Quand Sarah [nom d’emprunt] avait cinq ans, son père est décédé au terme d’une longue bataille contre le VIH et le SIDA. Quand elle avait 15 ans, sa mère a été tuée au cours d’une attaque par des militants de Boko Haram contre leur camp, dans le nord-est du Nigeria. Le même groupe est revenu dans le camp un an plus tard et a capturé Sarah et huit de ses amies. Elles ont ensuite été emmenées dans la forêt de Sambisa, le principal repaire de la secte, où elles ont été violées à tour de rôle par leurs ravisseurs. Les filles ont réussi à s’échapper après 21 jours de captivité et se sont retrouvées dans un camp pour « Personnes déplacées internes » (PDI), à Madinatu, près de la ville de Maiduguri, dans le nord-est du Nigeria.

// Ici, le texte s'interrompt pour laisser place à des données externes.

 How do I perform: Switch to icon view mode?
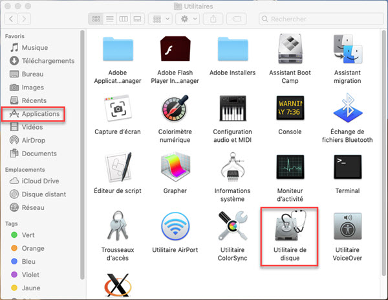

À Madinatu, Sarah, comme tant d’autres filles du principal camp pour PDI de la ville, est devenue la proie d’un réseau de trafic sexuel dont la tactique la plus courante consiste à aborder les jeunes filles lorsqu’elles vont chercher de l’eau, du bois à brûler ou de la nourriture, en leur promettant un meilleur avenir à l’étranger. Une femme d’âge mûr qui travaillait pour un de ces réseaux de trafic a dit à Sarah qu’on l’emmènerait à travers le désert du Sahara jusqu’à la mer Méditerranéenne, d’où elle partirait pour l’Italie, où elle pourrait travailler en tant que coiffeuse.

« Elle m’a tout d’abord demandé où étaient mes parents et je lui ai répondu que je les avais perdus », confie Sarah, dans un entretien avec Equal Times. « Elle m’a ensuite dit qu’elle voulait m’aider parce que j’étais orpheline. » L’adolescente a finalement été sortie du camp par des passeurs mais a été abandonnée au Niger, à l’issue d’une opération des autorités nigérianes contre les réseaux de passeurs dans la ville centrale d’Agadez.

« Quand la police a pris d’assaut la maison de transit où étaient cachées les personnes qui attendaient de partir pour la Libye, tout le monde s’est enfui », raconte Sarah. « C’est là que j’ai vu pour la dernière fois la femme qui m’a emmenée au Niger. »

Sarah a retracé son chemin jusqu’au camp pour PDI de Madinatu, qui abrite un millier de personnes déplacées, dont plus de 100 enfants orphelins, qui constituent une proie de prédilection pour les trafiquants d’êtres humains.

« La première chose qu’un homme qui prétendait vouloir m’offrir du travail au Niger m’a dite était : « As-tu des parents ? », Falmata, 17 ans, raconte dans un entretien avec Equal Times. « Quand j’ai répondu que oui, il s’en est allé. »

Une tâche colossale et ardue

Le Nigeria s’affronte à la tâche colossale et ardue que représente la lutte contre la traite des êtres humains. Chaque année, des milliers de femmes et d’enfants sont sortis du pays par des réseaux de passeurs, principalement en direction de l’Europe et du Moyen-Orient. La plupart de ces femmes et enfants finissent comme travailleurs du sexe ou travailleurs domestiques dans des conditions d’esclavage moderne qui incluent souvent de la violence extrême et du travail forcé.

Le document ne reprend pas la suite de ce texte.